TEXTE DE LA PAGE:
• • •
Quand, en 1822, on ouvrit la tombe de Jeanne Le Ber, on n’y découvrit qu’une poussière blanche, impondérable que le vent emporta avant qu’on la recueille.

Ainsi, dans la mort, Jeanne Le Ber rejoindrait, en l’anonymat, un grand nombre de reclus et de recluses : on dressait sur leur tombe une croix de bois sur laquelle on n’inscrivait aucun nom. Dans le sentiment de leur néant, ils n’étaient rien, Dieu était tout. Humilité dont l’intensité effraie et après laquelle nous courons parfois si vainement.
• • •
DONNÉES FOURNIES:
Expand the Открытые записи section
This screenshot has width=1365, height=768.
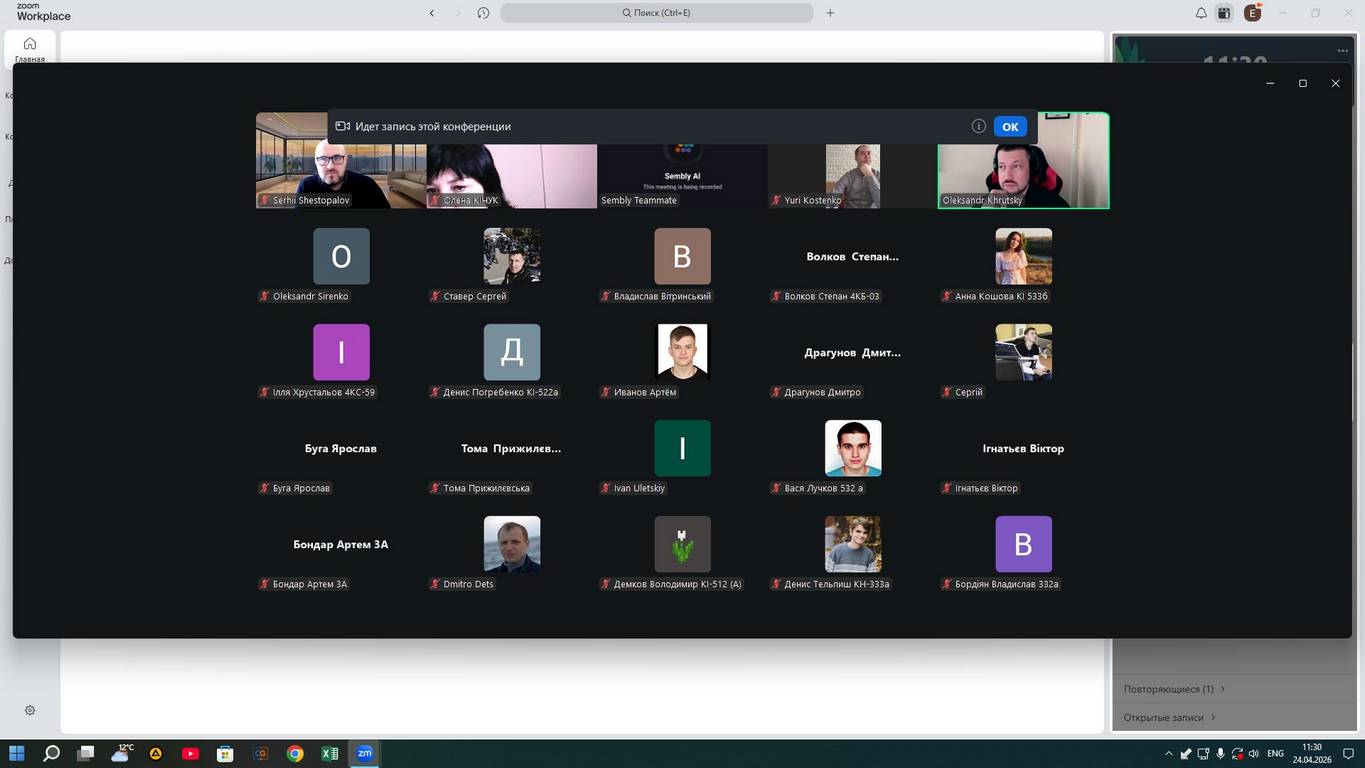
• • •
CONSIGNE: Donnez la suite du texte sur Jeanne Le Ber, à partir de l'endroit où il s'arrête. Les lignes ne sont pas nécessaires pour répondre.

RÉSULTAT FINAL:
La première génération canadienne sut la comprendre. Pendant un siècle ou deux, le souvenir de Jeanne Le Ber persista comme une odeur entêtante. Des pèlerins visitaient le reclusoir et la maison de Lorette au Canada. Cependant, le Nouveau-Monde n’était pas un continent favorable au reclusage ou à la contemplation : il fallait défricher, toujours ouvrir des paroisses, s’enfoncer dans l’inconnu des solitudes, exploiter une terre dont l’immensité invitait à tous les travaux. L’implantation des industries, l’ouverture des avenues de commerce, la mise en œuvre de l’agriculture créaient des tâches sans nombre. Ce fait explique que la contemplation, ouverte avec maîtrise, s’éteignit après la mort de Jeanne Le Ber. Elle ne revint au pays que deux siècles plus tard. Puis les ordres contemplatifs s’enracinèrent l’un après l’autre.